If we are unable to compete effectively
in the markets in which we operate, our sales and profitability would be negatively affected.
In general, competition
in our markets is highly competitive and based on product quality, price, brand recognition and brand loyalty. As a result, there are ongoing competitive product and pricing pressures in the markets in which we operate, as well as challenges in
establishing and maintaining profit margins. Our products compete against food and snack products sold by many regional and national companies, some of which are substantially larger and have greater resources than we have. The greater scale and
resources that may be available to our competitors could provide them with the ability to lower prices or increase their promotional or marketing spending to compete more effectively. To address these challenges, we must be able to successfully
respond to competitive factors, including pricing, promotional incentives and trade terms. We may need to reduce our prices or increase promotional incentives in response to competition or to grow or maintain our market share. If we decide to reduce
or eliminate promotional incentives to improve our profitability, we may not be able to compete effectively and we may lose distribution and market share, which could also lead to a decline in revenue. Competition and customer pressures may restrict
our ability to increase prices in response to commodity or other cost increases. We may also need to increase spending on marketing, advertising and new product innovation to maintain or increase our market share. If we are unable to compete
effectively, we could be unable to increase the breadth of the distribution of our products or lose customers or distribution of products, which could have an adverse impact on our sales and profitability. In addition, if we are required to maintain
high levels of promotional incentives or trade terms with respect to particular product lines, our margins and profitability would be adversely effected.
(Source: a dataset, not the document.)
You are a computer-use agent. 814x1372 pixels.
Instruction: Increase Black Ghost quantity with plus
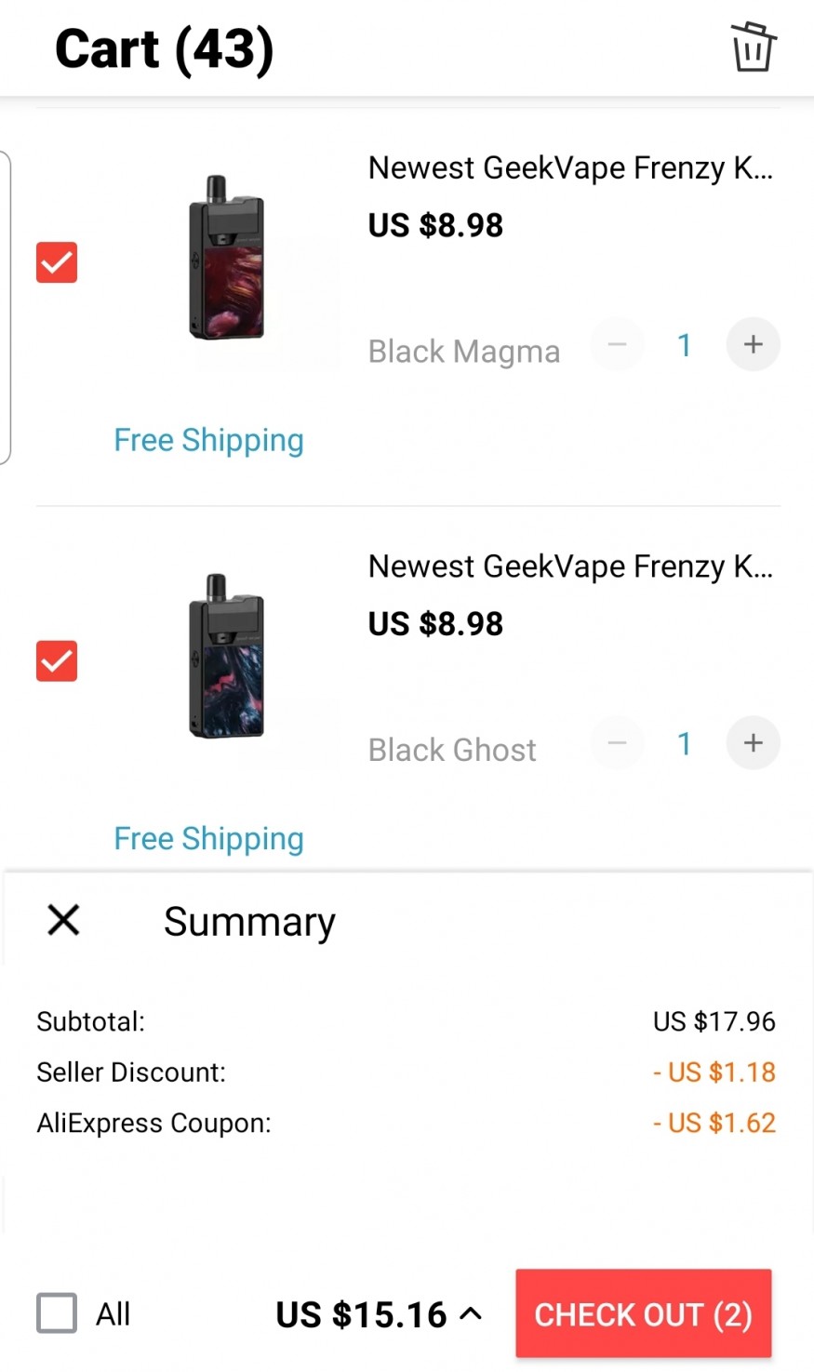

The loss of any major customer could decrease sales and adversely impact our net income.
We depend on a few significant customers for a large proportion of our net sales. This concentration has become more pronounced with the trend toward consolidation in the retail grocery store industry.
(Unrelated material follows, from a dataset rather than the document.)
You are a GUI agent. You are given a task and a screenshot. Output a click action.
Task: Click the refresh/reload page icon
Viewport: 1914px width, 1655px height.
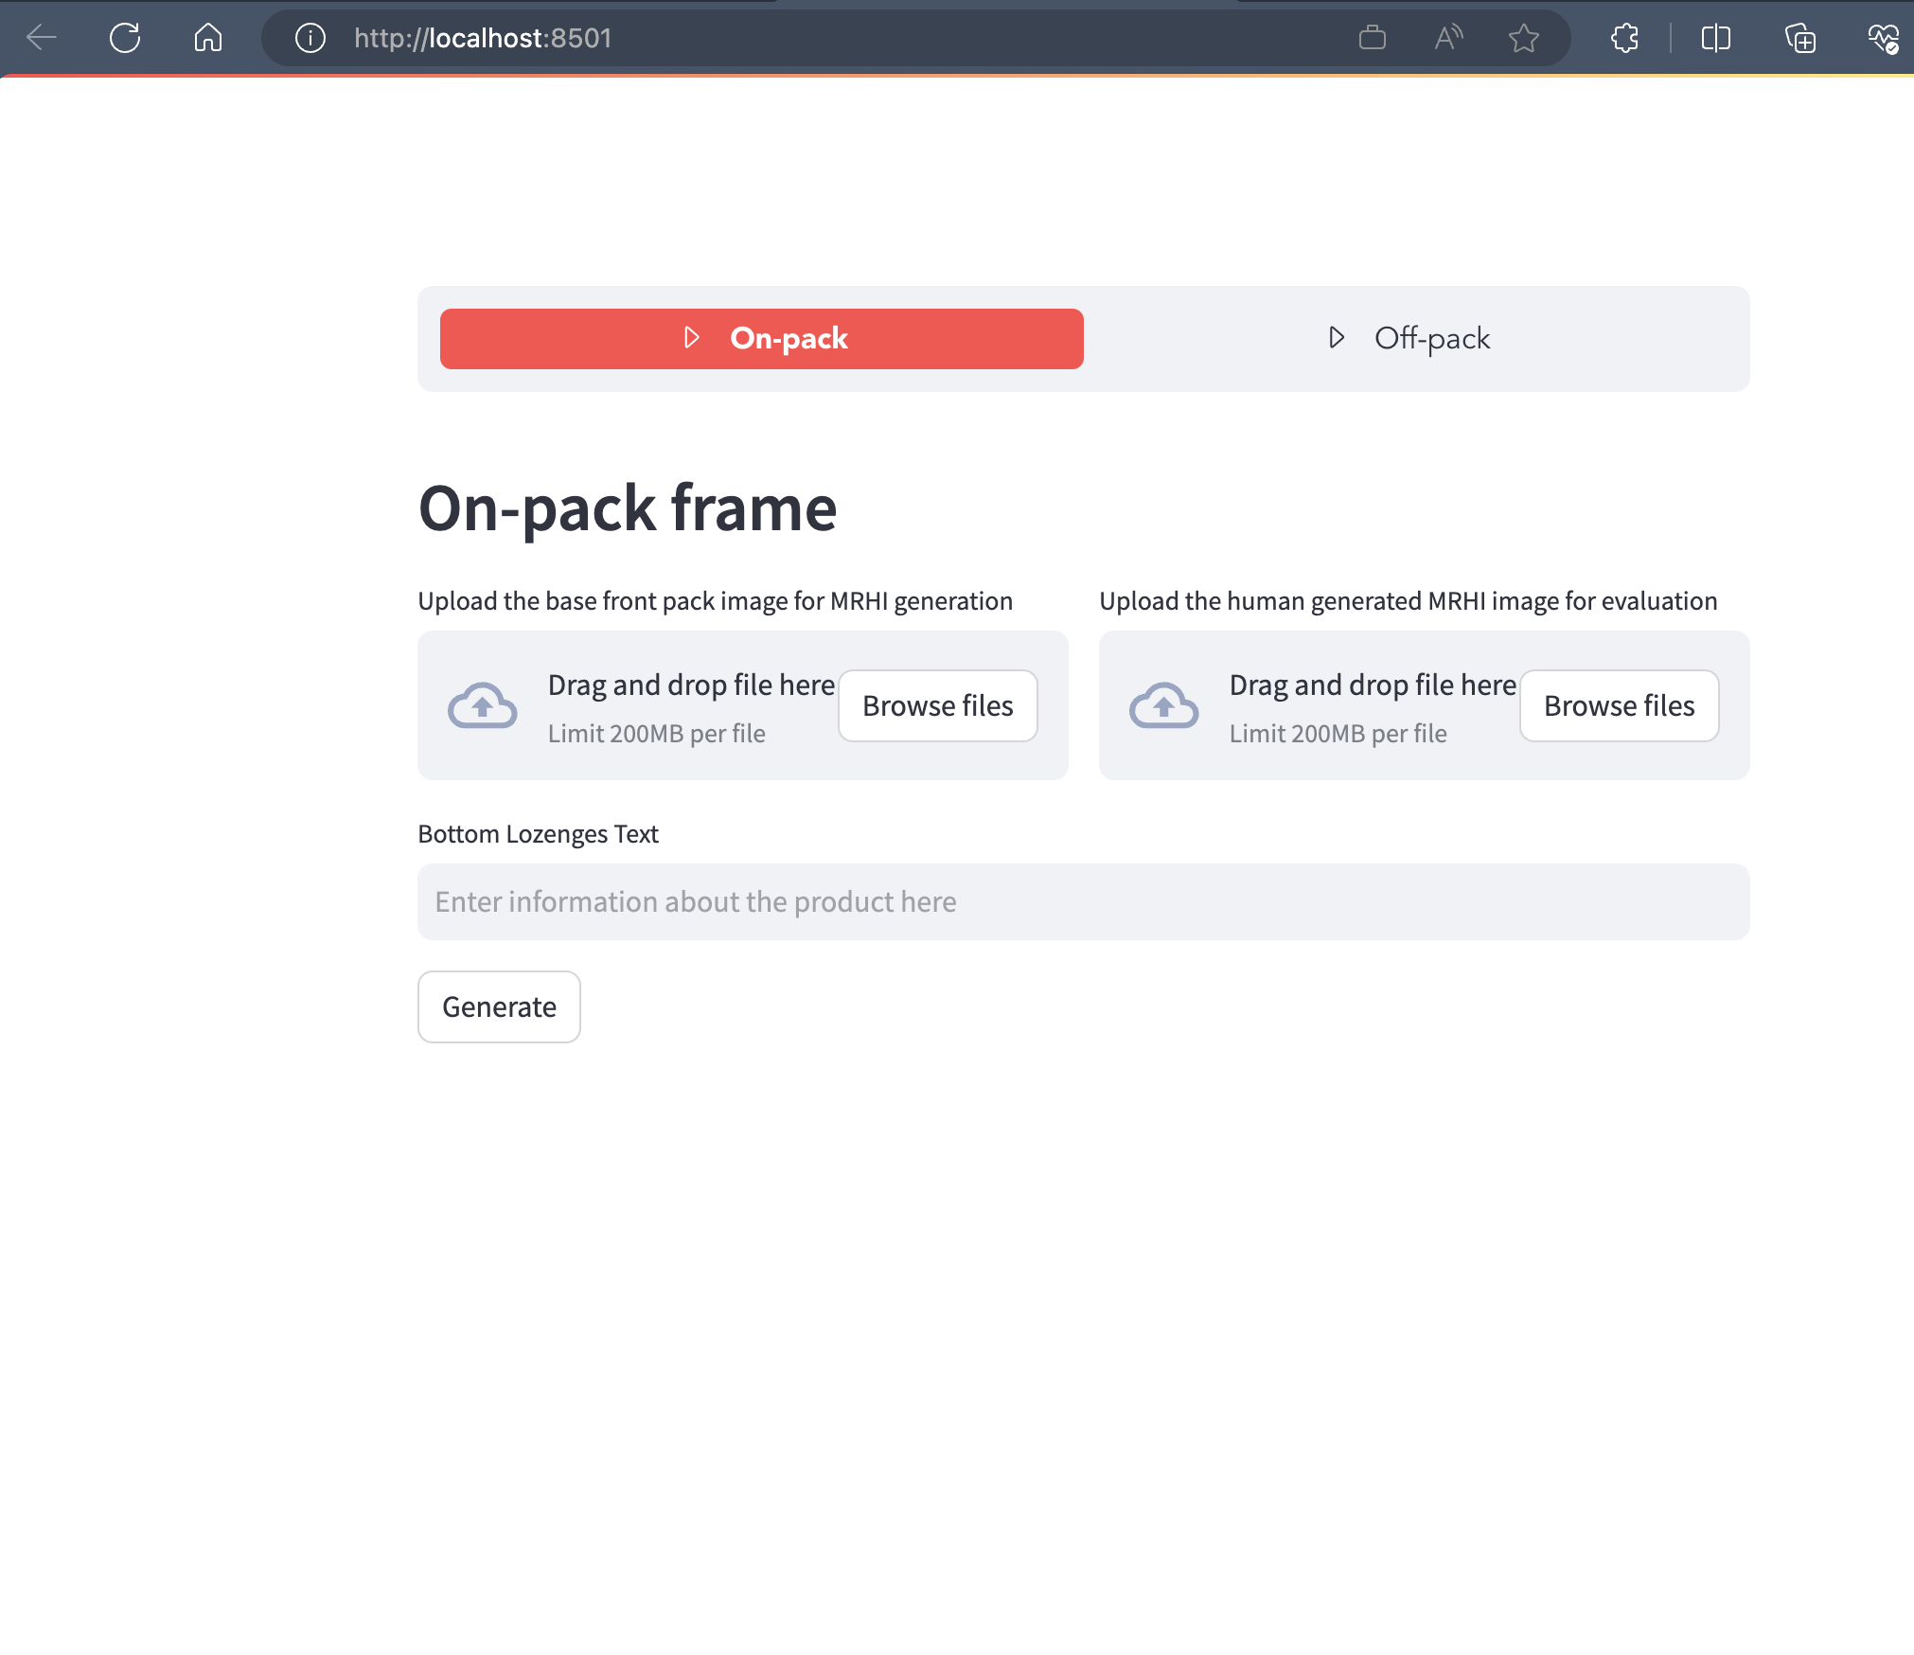coord(125,38)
Sales to our largest customer, Wal-Mart Stores, Inc. (which includes sales to both Sams Club and Wal-Mart), represented approximately 18%, 15% and 17% of our total net sales in fiscal 2012, 2011 and 2010 respectively. Sales to our second
largest customer, Costco Wholesale Corporation, represented approximately 12%, 11% and 12% of our total net sales in fiscal 2012, 2011 and 2010, respectively. The success of our business is dependent on our ability to successfully manage
relationships with these customers, or any other significant customer. Further, there is a continuing trend towards retail trade consolidation, which can create significant cost and margin pressure on our business. The loss of any major customers,
or any other significant customer, or a material decrease in their purchases from us, could result in decreased sales and adversely impact our net income.
The consolidation of retail customers could adversely affect us.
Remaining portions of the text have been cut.